Only now they spend twelve hours a day at what they don’t like, and they reward themselves with a quick fix of what they do. The problem is, feeding that quick fix habit ends up bringing more confinement and less options. The new car is only new the first minute you drive it off the lot. The biggest screen TV is only going to be the biggest for a few months until the newest version comes out. Having 380 channels to choose from does not give you the ability to watch more of them at once, or more time to watch them. The satisfaction from the fix goes away, but the debt incurred to get the fix, doesn’t. Which means people feel pressed to work more, but because of that they need the fix so they spend more...and the cycle trends downward from there.
Just for a few months try downsizing the things you spend money on but that don’t really bring you lasting satisfaction.

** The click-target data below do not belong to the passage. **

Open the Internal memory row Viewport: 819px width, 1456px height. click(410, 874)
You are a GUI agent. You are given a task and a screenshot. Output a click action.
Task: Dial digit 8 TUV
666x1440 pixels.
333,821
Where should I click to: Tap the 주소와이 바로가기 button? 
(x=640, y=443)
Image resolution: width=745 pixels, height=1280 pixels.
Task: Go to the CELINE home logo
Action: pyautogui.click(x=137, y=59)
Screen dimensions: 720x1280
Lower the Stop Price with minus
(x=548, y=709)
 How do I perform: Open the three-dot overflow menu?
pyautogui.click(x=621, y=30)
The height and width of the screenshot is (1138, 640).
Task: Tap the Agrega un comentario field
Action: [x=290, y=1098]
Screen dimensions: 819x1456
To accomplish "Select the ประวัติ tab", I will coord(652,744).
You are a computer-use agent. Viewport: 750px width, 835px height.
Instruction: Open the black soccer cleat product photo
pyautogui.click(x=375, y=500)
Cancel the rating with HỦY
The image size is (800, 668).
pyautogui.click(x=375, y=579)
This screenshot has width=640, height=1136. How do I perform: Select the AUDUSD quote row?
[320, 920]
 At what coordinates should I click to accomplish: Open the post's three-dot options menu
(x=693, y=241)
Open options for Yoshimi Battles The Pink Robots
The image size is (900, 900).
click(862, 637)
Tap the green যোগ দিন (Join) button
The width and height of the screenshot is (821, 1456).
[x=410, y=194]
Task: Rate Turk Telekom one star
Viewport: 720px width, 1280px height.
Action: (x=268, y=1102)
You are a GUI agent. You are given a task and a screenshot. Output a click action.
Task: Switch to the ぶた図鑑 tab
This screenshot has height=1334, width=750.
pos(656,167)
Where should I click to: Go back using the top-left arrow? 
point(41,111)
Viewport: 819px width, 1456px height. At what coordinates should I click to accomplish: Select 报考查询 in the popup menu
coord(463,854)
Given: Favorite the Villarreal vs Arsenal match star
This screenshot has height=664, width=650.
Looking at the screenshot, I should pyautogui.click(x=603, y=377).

Spend on what you genuinely need, not what gives you the quick fix. Save that money and when you’ve figured out step #2, start putting it toward that.
Open up some space to breathe. You’ll be amazed at how enticing life looks and how many options you’ll have for ways to live it.
#8. Stop perfecting insanity
Albert Einstein said the definition of insanity is, “doing the same things over and over again and expecting different results.” So many people talk endlessly about how they wish things were different, yet they just keep showing up to the same job every day. Not surprising, things stay the same. According to the latest stats, only 45% of people are satisfied in their job, and worse yet, 64% of workers under 25 report being actually “unhappy” in their job. Those numbers are horrible. Who wants to spend 40 years at a job that makes you “unhappy.”
And yet in order for that to change, something needs to be different. It’s not enough to read the article, it’s about putting the steps into action.
If you had six months left to live, you’d make your life exactly what you wanted it to be. You know you would. So why not do that now, when you’ve got a heck of a lot more than just six months to enjoy it.